September 21st, 2003, 12:15 AM
noob CGI scripting question
Hello, everyone. I am a newbie to Python, and I'm trying to create a login page for users of a CGI/MySQL-based web application.
Basically, I have made a login screen that accepts a username and password. Python goes through all screen names and passwords in my database and checks to see if the entered username/password combo works anywhere. If so, It's supposed to link to a config page for the user, where the user who signed in gets to edit his account configuration, which will be controlled by config.py.
MY problem is that I can't figure out a way to show config.py which user is logged in. I would think that there's some easy way to let my login.py communicate this information to config.py automatically, but I don't see how to do this. Here's my script for login.py, which gets its data from the form on login.html:
print "Content-Type: text/html"
form = cgi.FieldStorage()
db = MySQLdb.connect(host="localhost", user="root", passwd="", db="assignments")
cursor = db.cursor()
cursor.execute("SELECT * FROM users")
verify = cursor.fetchall()
for record in verify:
if form["username"].value == record:
if form["password"].value == record:
what shall I do?
print """Your password for the given user name is incorrect.

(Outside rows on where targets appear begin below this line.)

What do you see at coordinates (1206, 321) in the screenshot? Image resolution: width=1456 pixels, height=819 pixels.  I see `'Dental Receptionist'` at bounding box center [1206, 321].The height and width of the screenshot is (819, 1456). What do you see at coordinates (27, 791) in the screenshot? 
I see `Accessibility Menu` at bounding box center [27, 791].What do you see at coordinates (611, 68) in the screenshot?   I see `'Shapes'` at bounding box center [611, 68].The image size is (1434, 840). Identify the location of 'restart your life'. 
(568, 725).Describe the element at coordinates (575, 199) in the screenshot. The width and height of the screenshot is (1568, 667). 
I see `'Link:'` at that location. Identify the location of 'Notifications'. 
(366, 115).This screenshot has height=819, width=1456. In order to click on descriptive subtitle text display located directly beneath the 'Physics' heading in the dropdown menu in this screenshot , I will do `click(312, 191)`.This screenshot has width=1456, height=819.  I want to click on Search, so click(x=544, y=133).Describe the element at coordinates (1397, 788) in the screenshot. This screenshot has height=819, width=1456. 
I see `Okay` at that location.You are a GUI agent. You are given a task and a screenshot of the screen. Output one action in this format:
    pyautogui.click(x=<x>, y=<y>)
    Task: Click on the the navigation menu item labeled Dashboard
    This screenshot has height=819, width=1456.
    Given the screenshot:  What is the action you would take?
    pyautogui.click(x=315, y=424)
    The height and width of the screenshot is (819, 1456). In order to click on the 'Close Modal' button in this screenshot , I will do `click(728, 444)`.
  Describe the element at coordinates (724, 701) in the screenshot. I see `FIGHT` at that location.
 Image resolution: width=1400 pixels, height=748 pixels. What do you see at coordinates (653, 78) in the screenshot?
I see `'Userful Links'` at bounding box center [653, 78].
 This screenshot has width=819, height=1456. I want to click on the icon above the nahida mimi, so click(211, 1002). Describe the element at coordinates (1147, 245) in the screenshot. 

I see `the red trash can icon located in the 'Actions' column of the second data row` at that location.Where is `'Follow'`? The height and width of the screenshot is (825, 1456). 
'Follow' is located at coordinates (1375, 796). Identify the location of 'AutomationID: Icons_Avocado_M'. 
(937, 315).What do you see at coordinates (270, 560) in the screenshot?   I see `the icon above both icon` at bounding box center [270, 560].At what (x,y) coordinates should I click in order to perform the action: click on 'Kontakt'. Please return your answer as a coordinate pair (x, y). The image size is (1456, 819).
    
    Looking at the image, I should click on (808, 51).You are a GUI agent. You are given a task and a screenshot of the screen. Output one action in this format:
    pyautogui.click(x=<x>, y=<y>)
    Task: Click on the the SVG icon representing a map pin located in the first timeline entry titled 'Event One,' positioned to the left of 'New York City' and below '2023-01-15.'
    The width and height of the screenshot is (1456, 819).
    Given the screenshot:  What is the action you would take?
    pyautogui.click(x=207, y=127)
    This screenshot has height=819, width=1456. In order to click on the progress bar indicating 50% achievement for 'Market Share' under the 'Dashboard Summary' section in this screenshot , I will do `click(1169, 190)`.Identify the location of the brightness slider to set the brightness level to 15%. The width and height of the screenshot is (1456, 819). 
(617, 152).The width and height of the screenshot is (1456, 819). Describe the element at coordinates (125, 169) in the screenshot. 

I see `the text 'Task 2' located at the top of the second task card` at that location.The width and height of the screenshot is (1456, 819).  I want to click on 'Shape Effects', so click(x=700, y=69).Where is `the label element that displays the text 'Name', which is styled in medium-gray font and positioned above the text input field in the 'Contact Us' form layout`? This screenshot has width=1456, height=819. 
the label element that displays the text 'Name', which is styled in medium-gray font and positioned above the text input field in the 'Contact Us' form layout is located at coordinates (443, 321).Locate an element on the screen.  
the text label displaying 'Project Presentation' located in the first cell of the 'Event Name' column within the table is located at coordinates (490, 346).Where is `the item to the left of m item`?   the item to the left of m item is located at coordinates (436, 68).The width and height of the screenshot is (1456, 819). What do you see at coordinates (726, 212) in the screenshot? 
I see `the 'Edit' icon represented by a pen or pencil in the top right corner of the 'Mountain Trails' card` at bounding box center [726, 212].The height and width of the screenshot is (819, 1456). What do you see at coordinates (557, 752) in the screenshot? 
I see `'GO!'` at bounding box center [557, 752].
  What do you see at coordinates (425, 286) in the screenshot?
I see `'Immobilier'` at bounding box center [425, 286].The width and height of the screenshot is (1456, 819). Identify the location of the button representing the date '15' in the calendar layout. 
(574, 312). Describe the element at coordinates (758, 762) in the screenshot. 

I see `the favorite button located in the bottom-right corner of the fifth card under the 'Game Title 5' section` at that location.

Please verify that you typed in the correct username and password.
If you have not signed up, please go back to the login page and sign up."""
September 21st, 2003, 07:08 AM
There's a number of ways to pass data from one page to another, the simplest being by - in this case, passing the username - data as part of the pathstring.. Take a look at this thread for more info on this..
Note: possibly not the best idea with usernames and passwords!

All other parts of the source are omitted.